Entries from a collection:
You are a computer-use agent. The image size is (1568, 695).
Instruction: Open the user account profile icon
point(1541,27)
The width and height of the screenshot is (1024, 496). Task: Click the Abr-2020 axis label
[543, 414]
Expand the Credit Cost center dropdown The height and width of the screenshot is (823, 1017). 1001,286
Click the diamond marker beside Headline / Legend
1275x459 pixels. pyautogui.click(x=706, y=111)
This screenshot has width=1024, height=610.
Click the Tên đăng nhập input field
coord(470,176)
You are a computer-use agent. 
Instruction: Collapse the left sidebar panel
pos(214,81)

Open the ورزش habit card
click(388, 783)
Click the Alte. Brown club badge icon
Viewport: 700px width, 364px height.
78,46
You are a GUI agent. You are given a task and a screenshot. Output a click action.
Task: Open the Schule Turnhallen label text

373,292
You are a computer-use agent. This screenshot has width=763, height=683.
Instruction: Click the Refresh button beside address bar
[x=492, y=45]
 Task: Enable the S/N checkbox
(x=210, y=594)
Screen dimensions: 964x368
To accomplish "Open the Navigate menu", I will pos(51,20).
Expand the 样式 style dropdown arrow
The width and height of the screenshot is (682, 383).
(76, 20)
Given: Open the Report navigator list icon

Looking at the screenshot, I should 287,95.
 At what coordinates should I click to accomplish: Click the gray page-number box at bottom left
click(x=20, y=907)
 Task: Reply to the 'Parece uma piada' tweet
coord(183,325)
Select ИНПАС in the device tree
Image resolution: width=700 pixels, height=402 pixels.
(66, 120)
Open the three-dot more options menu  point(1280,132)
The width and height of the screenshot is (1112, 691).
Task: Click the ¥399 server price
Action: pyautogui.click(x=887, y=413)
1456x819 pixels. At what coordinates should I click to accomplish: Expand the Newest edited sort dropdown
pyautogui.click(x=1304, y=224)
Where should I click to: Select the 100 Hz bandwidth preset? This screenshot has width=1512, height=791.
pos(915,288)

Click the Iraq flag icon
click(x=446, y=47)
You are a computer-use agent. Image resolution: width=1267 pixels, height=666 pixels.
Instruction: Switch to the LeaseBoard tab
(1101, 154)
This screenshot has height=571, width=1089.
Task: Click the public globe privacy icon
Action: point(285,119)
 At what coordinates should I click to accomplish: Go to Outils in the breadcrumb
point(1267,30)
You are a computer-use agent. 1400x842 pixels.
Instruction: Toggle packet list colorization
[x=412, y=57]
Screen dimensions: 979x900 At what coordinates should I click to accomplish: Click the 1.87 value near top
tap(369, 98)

## Your objective
Rewrite all of the lines above, changing every "computer-use agent" to "screen assistant" and leaving everything else the same.

## Response to this exercise
You are a screen assistant. The image size is (1568, 695).
Instruction: Open the user account profile icon
point(1541,27)
The width and height of the screenshot is (1024, 496). Task: Click the Abr-2020 axis label
[543, 414]
Expand the Credit Cost center dropdown The height and width of the screenshot is (823, 1017). 1001,286
Click the diamond marker beside Headline / Legend
1275x459 pixels. pyautogui.click(x=706, y=111)
This screenshot has width=1024, height=610.
Click the Tên đăng nhập input field
coord(470,176)
You are a screen assistant. 
Instruction: Collapse the left sidebar panel
pos(214,81)

Open the ورزش habit card
click(388, 783)
Click the Alte. Brown club badge icon
Viewport: 700px width, 364px height.
78,46
You are a GUI agent. You are given a task and a screenshot. Output a click action.
Task: Open the Schule Turnhallen label text

373,292
You are a screen assistant. This screenshot has width=763, height=683.
Instruction: Click the Refresh button beside address bar
[x=492, y=45]
 Task: Enable the S/N checkbox
(x=210, y=594)
Screen dimensions: 964x368
To accomplish "Open the Navigate menu", I will pos(51,20).
Expand the 样式 style dropdown arrow
The width and height of the screenshot is (682, 383).
(76, 20)
Given: Open the Report navigator list icon

Looking at the screenshot, I should 287,95.
 At what coordinates should I click to accomplish: Click the gray page-number box at bottom left
click(x=20, y=907)
 Task: Reply to the 'Parece uma piada' tweet
coord(183,325)
Select ИНПАС in the device tree
Image resolution: width=700 pixels, height=402 pixels.
(66, 120)
Open the three-dot more options menu  point(1280,132)
The width and height of the screenshot is (1112, 691).
Task: Click the ¥399 server price
Action: pyautogui.click(x=887, y=413)
1456x819 pixels. At what coordinates should I click to accomplish: Expand the Newest edited sort dropdown
pyautogui.click(x=1304, y=224)
Where should I click to: Select the 100 Hz bandwidth preset? This screenshot has width=1512, height=791.
pos(915,288)

Click the Iraq flag icon
click(x=446, y=47)
You are a screen assistant. Image resolution: width=1267 pixels, height=666 pixels.
Instruction: Switch to the LeaseBoard tab
(1101, 154)
This screenshot has height=571, width=1089.
Task: Click the public globe privacy icon
Action: point(285,119)
 At what coordinates should I click to accomplish: Go to Outils in the breadcrumb
point(1267,30)
You are a screen assistant. 1400x842 pixels.
Instruction: Toggle packet list colorization
[x=412, y=57]
Screen dimensions: 979x900 At what coordinates should I click to accomplish: Click the 1.87 value near top
tap(369, 98)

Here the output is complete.